When we last left our heros, the inventors of the resonator guitars, George Beauchamp had patented the single cone, biscuit bridge resonator guitar. It is likely that John Dopyera was the true inventor and that George Beauchamp patented a discarded design of John Dopyera’s.
John had secretly been working on a new design for a single cone resonator guitar. The relations betweeen John and George were not good. John resigned from the National Guitar company and with his brother formed the Dobro company (DOpyera BROthers). His patents were assigned to National.
But he had the design for the spider bridge single cone resonator guitar. It was patented in brother Rudy’s name to protect it from claims that it was owned by National.

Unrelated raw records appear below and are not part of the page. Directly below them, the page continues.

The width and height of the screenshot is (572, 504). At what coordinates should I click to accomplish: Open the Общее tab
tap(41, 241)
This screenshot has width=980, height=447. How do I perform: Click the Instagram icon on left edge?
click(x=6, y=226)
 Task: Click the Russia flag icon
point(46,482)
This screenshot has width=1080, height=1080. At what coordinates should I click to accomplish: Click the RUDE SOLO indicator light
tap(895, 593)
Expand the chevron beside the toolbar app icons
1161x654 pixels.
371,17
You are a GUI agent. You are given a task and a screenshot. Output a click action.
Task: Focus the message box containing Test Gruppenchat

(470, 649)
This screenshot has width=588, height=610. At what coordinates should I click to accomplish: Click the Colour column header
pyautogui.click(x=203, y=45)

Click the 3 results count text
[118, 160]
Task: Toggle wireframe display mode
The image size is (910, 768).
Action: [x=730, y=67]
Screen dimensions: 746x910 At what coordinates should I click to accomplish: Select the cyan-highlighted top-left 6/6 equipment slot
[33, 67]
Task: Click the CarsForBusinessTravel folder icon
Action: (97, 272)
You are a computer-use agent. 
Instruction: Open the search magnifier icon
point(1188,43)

The new design was different from the biscuit bridge desgin because the aluminum cone faced out instead of in and because the 8 legged spider bridge sat near the edges of the cone instead of on the apex as the biscuit bridge did.
When John invented the tricone guitar he thought it was a great achievment – a louder guitar with a sweet even tone. But he thought the spider bridge resonator guitar was even better because it achieved a similar tone in a simpler design.
The single cone resonator guitar as first built by Dobro has become associated with Bluegrass music and musicians such as Jerry Douglas. But blues musicians also perform with it. Eric Clapton used this type of guitar on some of his acoustic blues recordings.
The history of National, Dobro, the Dopyera brothers and George Beauchamp and their influence on guitar designs isn’t done. The National / Dobro story continued to be somewhat like a soap opera. And all parties continued with some innovative guitar designs.